(Data under study)

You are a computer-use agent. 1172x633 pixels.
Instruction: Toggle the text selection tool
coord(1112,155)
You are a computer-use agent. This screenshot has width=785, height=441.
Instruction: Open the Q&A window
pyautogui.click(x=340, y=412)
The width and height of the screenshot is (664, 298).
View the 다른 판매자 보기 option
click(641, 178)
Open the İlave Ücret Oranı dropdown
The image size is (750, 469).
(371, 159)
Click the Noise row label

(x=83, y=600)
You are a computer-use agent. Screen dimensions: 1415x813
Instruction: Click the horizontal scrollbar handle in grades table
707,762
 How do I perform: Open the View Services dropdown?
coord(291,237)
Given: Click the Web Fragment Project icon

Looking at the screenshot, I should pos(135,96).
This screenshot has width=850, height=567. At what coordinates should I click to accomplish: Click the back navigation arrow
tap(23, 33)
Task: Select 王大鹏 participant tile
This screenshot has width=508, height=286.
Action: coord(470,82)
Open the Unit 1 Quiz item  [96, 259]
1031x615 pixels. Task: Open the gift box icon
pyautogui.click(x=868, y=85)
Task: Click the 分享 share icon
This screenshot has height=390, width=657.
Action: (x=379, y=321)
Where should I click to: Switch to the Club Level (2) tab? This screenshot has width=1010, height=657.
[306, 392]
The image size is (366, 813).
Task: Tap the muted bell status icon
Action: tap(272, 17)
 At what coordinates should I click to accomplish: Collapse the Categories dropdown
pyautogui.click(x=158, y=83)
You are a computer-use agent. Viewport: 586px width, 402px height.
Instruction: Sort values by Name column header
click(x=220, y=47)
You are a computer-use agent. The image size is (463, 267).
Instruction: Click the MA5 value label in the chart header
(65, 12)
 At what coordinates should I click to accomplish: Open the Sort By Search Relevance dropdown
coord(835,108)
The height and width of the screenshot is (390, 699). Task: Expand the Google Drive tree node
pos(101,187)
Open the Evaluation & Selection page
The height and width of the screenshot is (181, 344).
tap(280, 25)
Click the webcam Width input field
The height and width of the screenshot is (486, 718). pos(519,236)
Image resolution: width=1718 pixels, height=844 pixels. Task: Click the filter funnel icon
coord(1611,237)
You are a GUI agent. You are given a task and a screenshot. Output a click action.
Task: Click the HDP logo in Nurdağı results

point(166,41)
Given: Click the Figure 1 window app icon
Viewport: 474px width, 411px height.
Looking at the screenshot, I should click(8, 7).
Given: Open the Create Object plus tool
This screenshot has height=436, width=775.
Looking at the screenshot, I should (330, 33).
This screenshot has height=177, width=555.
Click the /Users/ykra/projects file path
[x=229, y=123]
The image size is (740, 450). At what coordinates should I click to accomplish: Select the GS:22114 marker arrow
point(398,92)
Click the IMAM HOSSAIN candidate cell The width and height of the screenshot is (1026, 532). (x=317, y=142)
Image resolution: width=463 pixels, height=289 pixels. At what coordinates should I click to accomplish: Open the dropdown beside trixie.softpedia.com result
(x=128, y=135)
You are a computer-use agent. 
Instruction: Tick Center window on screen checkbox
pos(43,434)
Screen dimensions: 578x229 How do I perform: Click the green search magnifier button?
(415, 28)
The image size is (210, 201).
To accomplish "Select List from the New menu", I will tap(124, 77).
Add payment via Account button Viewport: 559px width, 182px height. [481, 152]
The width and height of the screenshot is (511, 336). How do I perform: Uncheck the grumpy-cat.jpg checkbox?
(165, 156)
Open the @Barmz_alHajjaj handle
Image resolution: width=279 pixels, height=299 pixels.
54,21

(End Data under study)

* _Task directions_
Going down the listing above, begin printing at the line with "Click the webcam Width input field" and finish with the line with "The image size is (210, 201).", exactly as they appear.

* _Exercise output_
Click the webcam Width input field
The height and width of the screenshot is (486, 718). pos(519,236)
Image resolution: width=1718 pixels, height=844 pixels. Task: Click the filter funnel icon
coord(1611,237)
You are a GUI agent. You are given a task and a screenshot. Output a click action.
Task: Click the HDP logo in Nurdağı results

point(166,41)
Given: Click the Figure 1 window app icon
Viewport: 474px width, 411px height.
Looking at the screenshot, I should click(8, 7).
Given: Open the Create Object plus tool
This screenshot has height=436, width=775.
Looking at the screenshot, I should (330, 33).
This screenshot has height=177, width=555.
Click the /Users/ykra/projects file path
[x=229, y=123]
The image size is (740, 450). At what coordinates should I click to accomplish: Select the GS:22114 marker arrow
point(398,92)
Click the IMAM HOSSAIN candidate cell The width and height of the screenshot is (1026, 532). (x=317, y=142)
Image resolution: width=463 pixels, height=289 pixels. At what coordinates should I click to accomplish: Open the dropdown beside trixie.softpedia.com result
(x=128, y=135)
You are a computer-use agent. 
Instruction: Tick Center window on screen checkbox
pos(43,434)
Screen dimensions: 578x229 How do I perform: Click the green search magnifier button?
(415, 28)
The image size is (210, 201).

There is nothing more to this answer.